Russell Kane's Fakespeare

Russell Kane's Fakespeare

10 March, 2010
by: Hollyw

Last week, Holly Williams interviewed Russell Kane about his blank verse comedy. Intrigued, she heads down to the Soho Theatre to check out the show...

 

Russell Kane’s first foray into playwrighting sees him taking on the big guns: as 'Fakespeare', he’s channelling the Bard by writing a contemporary comedy in iambic pentameter. This is explained to us in a little prologue – not delivered in blank verse just yet but with the stand up as himself, striding and skipping around the stage.

He tells us of the play’s origin: he gave a disastrous performance at an arts festival, when the ‘bag of McCains’ on his shoulder (he’s a working class bloke from Southend, and sounds like it) meant he crumbled before an elitist audience of private schoolboys and their teachers. But an insult from an audience member, informing him that Shakespeare knew how to write an insult, got him thinking: what if the whole of Essex was forced to speak like Shakespeare? Thus was Fakespeare born.

In the show proper, we have King Nigello, a banker broken by financial crisis, and his ditsy secretary and love interest Donna. Nigel’s going to top himself, before a final tempting but morally reprehensible offer sends him off-course. As Kane warns us, there’s no Shakespeare references here, no intertextual postmodern nudgery, but the whole thing is written in blank verse. And it’s not just witty pop culture references and banker jibes delivered in lines of five feet: Kane’s real skill is a recreation of a distinctly Shakespearean style. Puns and conceits are twisted over several lines, or batted back and forth with an impressive dexterity.

He has plenty of fun with words like ‘interest’, ‘investments’, ‘savings’ – playing on multiple banking, contemporary and archaic meanings. Modern references also get an old-fashioned rendering: characters can get ‘Daily Mail-ed’ and ‘Jeremy Kyle-ed’. There’s plenty of filth too, with saucy puns, double entrendre and plain old swearing. The plot is fairly basic but the show is driven by the clever linguistic displays, not the storyline.
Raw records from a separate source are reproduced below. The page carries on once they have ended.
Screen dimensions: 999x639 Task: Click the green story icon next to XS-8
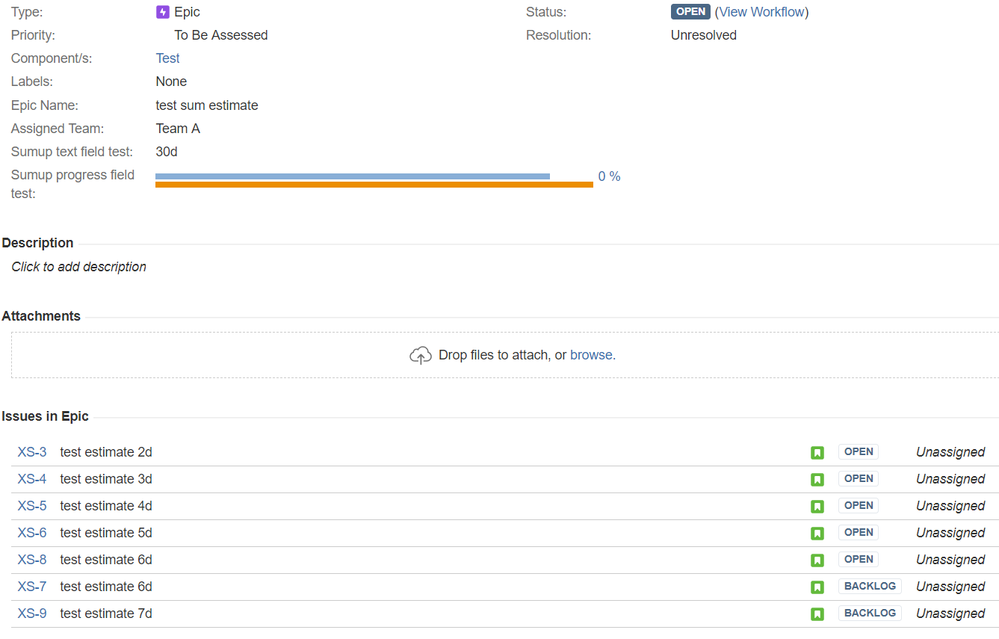817,559
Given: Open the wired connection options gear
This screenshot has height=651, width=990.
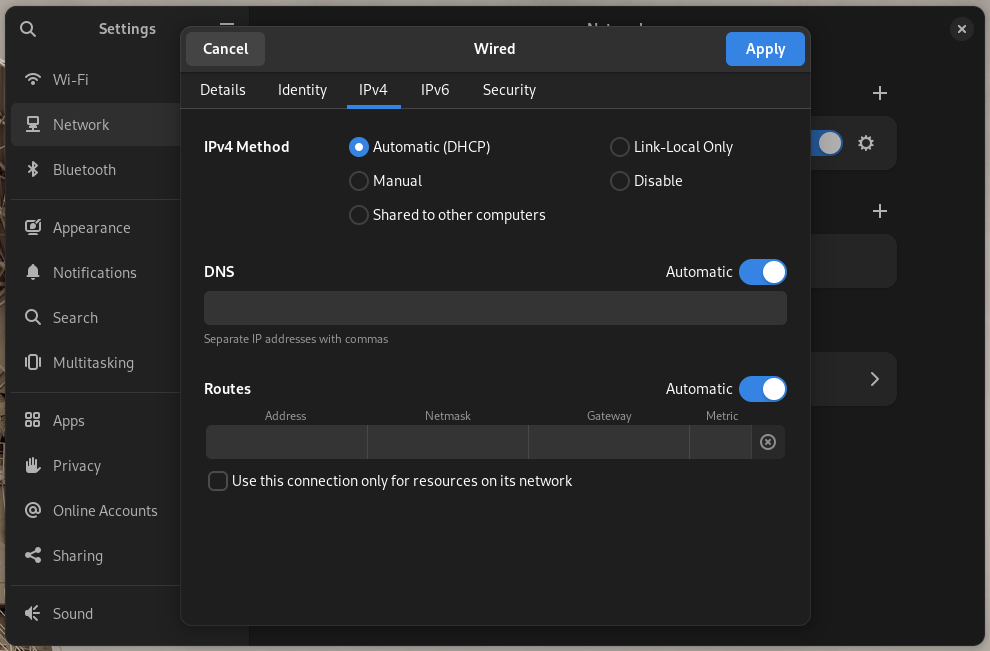Looking at the screenshot, I should (864, 143).
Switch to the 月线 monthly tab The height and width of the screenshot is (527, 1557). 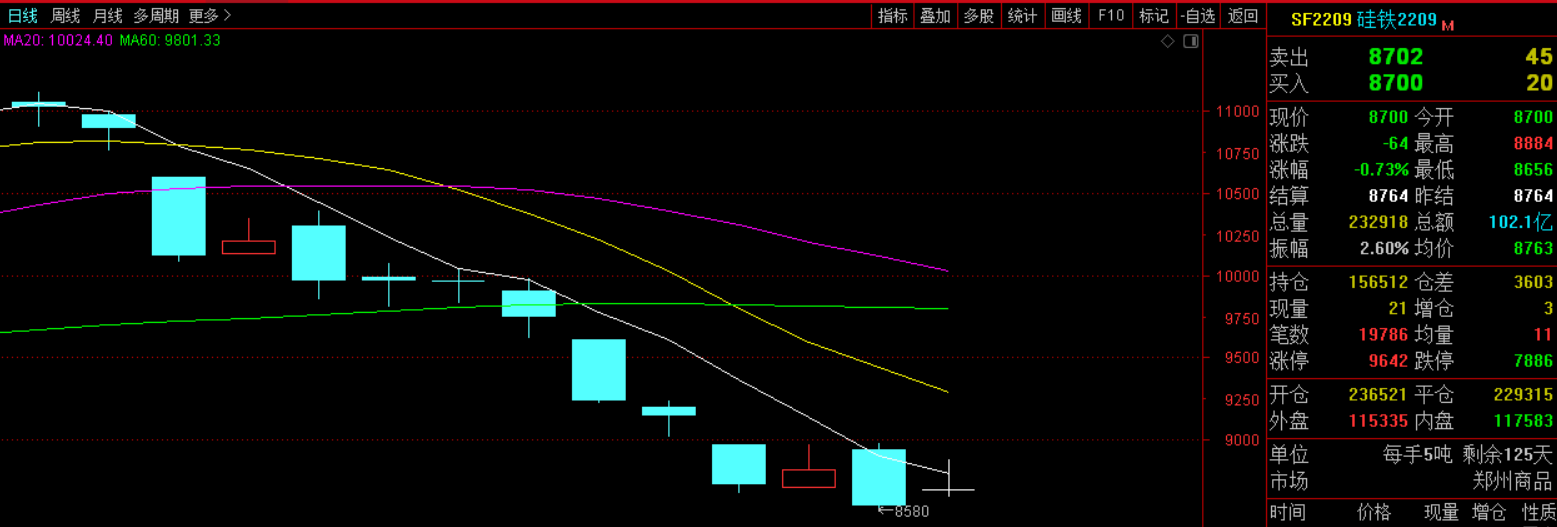[x=107, y=15]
So the writing is top notch. But other elements bring it down a bit – the low-key props (the crapness of which are jokingly acknowledged), probably worked in the play’s original Edinburgh context but feel a tad limiting here, while the lighting is all over the place. Kane is a stand up, not an actor, and although he certainly makes a decent fist of it, it would be intriguing to see the script performed by experienced professionals in a more polished setting.

The style is faintly shambolic, with ad-libbing and scrappy cues. Kane would no doubt argue this reflects the reality of Elizabethan theatre, and the audience certainly enjoy a bit of corpsing and improv. But it would be fascinating to see if Kane could take this project to the next level: Fakespeare only lasts 50 minutes, but a longer piece, with a fuller cast of characters played by experienced board-treaders and a more complicated plot, could be a real theatrical treat. Kane’s vaulting ambition has not o’erleaped itself just yet. 

Russell Kane's Fakespeare is at the Soho Theatre from Tuesday the 9th to Saturday 13th March.